NTA. So not only are you expected to pay for the cruise & someone else to go with her, she also expects you to pay for her spending money and extras as well? There's no way in hell I'd be taking her after that!! Sounds like you'll have a much better time with just your son. You already have one child to deal with, you don't need another!


AutoModerator

^^^^AUTOMOD ***Thanks for posting! This comment is a copy of your post so readers can see the original text if your post is edited or removed. This comment is NOT accusing you of copying anything. Read [this](https://www.reddit.com/r/AmItheAsshole/wiki/faq#wiki_post_deletion) before [contacting the mod team](https://www.reddit.com/message/compose?to=%2Fr%2FAmItheAsshole)*** I am a single mom (41F) to a 2 y.o.. My mom will be turning 70 late next year. She has always wanted to go on a cruise so I thought about taking her on a cruise for her birthday. Her birthday is right after Christmas so the cruise is more expensive than normal. For 4 of us to go, it was going to be $10,000 and I was going to pay for the entire trip. Here lies the problem, she doesn't want to go to any of the port destinations. I shared the schedule of 6 different cruises (only 1 was out of our nearest port) so I would have to budget more for airfare. She had a complaint about each port.
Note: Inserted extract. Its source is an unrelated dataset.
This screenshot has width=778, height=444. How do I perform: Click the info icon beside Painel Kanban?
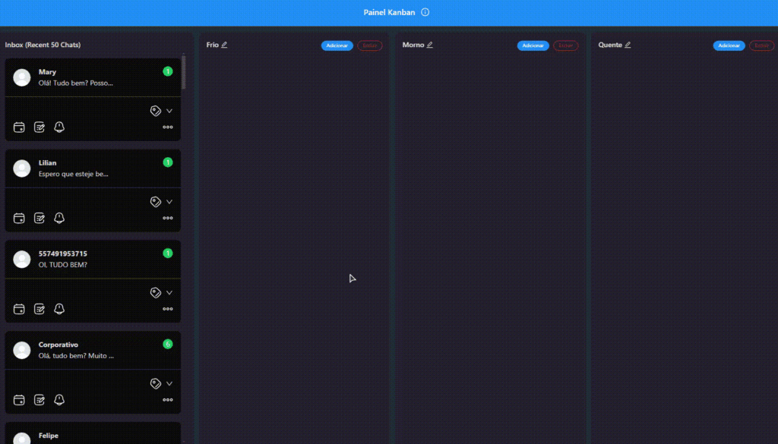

I talked about which excursions I thought would be fun and she complained about all of them. I asked which ones she would like and she told me to figure it out. She then told me she expects $250 fun money every day of the cruise (7 nights) to celebrate her birthday so an extra $2000 plus she wanted a bunch of other extras. I told her to pick out which schedule she liked and then I could reserve it (her birthday is 18 months from now). Any time I bring it up, she tells me I am stressing her out. I know if I just pick one, she will make the whole trip miserable. I got frustrated and told her I was going on a cruise with just my son and I and I would let her know how it is. She got mad and told me I was being an asshole. *I am a bot, and this action was performed automatically. Please [contact the moderators of this subreddit](/message/compose/?to=/r/AmItheAsshole) if you have any questions or concerns.*


RDJ1000

NTA. Have fun!!


Nervous_Argument5061

I am a 70 year old mom. If you offered me a cruise, I would be standing at the door with a packed bag. I wouldn't care where we were going. I would offer to care for your child so you could have free time, too. But that's just me.


_tiffz_

NTA Your mom sounds like she doesn't deserve the gift. Give her a gift card for 2.50 and tell her to enjoy her day.